Roxanne fühlte sich seltsam leer, wie von innen heraus verdorben. Sie trat auf den Hauptmann zu.

»Wo ist mein Bruder? Vater Solomon hat mir versichert, dass er freigelassen wird.« Sie schniefte in der kalten Luft.

Etwas Unmerkliches huschte über das Gesicht des Hauptmanns.

»Freigelassen?« Er nickte geistesabwesend. »Ja, ich glaube, das wurde er.«

Er drehte sich um und ging in die Schenke zurück. Roxanne vermutete, dass sie ihm folgen sollte. Sie eilte hinter ihm her, während er leichtfüßig drei Stufen auf einmal nahm. Er führte sie durch die Gaststube und durch die Hintertür auf den Hof, auf dem eine Schubkarre stand. Roxanne war verwirrt, blieb stehen und schaute sich um. Sie konnte ihren Bruder nirgends entdecken.

Der Hauptmann verscheuchte ein paar Krähen, hob die Schubkarre an den Griffen hoch und drehte sie herum. Roxanne sah jetzt, dass ihr Inhalt mit einer Decke zugedeckt war. Als die Karre auf sie zurollte, rutschte eine Hand heraus.
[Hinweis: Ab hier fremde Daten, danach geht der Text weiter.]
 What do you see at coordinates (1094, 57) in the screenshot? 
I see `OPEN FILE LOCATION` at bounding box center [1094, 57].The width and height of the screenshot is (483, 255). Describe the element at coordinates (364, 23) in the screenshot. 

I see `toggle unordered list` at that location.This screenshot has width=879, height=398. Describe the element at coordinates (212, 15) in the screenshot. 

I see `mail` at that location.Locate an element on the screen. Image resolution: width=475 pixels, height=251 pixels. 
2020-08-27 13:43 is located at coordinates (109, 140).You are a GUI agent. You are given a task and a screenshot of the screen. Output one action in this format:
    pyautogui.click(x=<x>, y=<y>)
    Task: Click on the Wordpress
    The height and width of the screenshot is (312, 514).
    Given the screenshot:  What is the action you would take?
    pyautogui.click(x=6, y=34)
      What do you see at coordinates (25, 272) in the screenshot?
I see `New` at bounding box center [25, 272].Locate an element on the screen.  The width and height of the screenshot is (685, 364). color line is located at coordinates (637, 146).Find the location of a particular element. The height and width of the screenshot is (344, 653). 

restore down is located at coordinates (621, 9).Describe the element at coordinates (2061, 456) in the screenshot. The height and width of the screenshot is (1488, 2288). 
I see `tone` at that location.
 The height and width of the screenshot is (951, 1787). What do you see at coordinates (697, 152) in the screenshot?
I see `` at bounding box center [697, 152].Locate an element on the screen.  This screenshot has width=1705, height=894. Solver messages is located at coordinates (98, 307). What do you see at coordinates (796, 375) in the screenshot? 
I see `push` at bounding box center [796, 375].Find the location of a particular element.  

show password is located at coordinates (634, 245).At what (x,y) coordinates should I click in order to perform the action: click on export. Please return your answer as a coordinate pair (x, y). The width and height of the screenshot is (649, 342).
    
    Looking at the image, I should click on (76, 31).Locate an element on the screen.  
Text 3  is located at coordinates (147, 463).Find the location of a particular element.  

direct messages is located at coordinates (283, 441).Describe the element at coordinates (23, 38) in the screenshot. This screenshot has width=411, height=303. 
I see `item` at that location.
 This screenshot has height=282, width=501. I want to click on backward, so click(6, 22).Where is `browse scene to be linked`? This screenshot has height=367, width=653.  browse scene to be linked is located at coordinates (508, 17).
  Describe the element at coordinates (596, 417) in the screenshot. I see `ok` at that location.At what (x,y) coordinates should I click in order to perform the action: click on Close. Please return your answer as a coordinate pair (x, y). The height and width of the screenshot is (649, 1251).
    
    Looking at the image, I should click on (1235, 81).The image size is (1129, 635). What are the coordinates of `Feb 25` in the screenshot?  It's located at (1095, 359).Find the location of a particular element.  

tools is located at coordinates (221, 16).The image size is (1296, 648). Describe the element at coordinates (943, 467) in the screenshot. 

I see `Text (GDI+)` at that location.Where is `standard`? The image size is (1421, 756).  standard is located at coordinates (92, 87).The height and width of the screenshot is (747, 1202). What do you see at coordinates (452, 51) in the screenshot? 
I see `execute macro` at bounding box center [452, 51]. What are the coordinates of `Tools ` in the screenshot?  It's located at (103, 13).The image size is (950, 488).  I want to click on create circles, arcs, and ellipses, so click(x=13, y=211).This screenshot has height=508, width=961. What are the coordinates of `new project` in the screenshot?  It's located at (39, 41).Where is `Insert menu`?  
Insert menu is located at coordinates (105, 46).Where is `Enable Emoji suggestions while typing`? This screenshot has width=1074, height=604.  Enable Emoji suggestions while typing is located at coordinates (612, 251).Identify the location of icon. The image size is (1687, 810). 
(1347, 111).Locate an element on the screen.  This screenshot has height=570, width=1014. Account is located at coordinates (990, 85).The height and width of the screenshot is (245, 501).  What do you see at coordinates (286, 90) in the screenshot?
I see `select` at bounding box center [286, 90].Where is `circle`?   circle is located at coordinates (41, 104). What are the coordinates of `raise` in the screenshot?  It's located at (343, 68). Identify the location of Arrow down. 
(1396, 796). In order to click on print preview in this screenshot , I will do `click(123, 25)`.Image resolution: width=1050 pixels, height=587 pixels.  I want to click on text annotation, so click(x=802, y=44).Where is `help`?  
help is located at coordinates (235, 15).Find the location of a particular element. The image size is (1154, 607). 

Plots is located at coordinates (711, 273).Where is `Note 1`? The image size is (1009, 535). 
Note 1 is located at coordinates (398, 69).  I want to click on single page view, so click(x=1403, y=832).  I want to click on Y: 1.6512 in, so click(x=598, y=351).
Claudes Hand.

Roxanne schüttelte den Kopf und prallte zurück.

Der Hauptmann blieb direkt vor ihr stehen und deckte die Leiche auf. Roxanne sank mit den Knien auf den matschigen Boden.

Claudes Haut war ganz blass, sodass seine Sommersprossen noch deutlicher hervorstachen als sonst. Seine Hände und seine Füße waren voller Blasen, sein Gesicht zerschrammt und geschwollen.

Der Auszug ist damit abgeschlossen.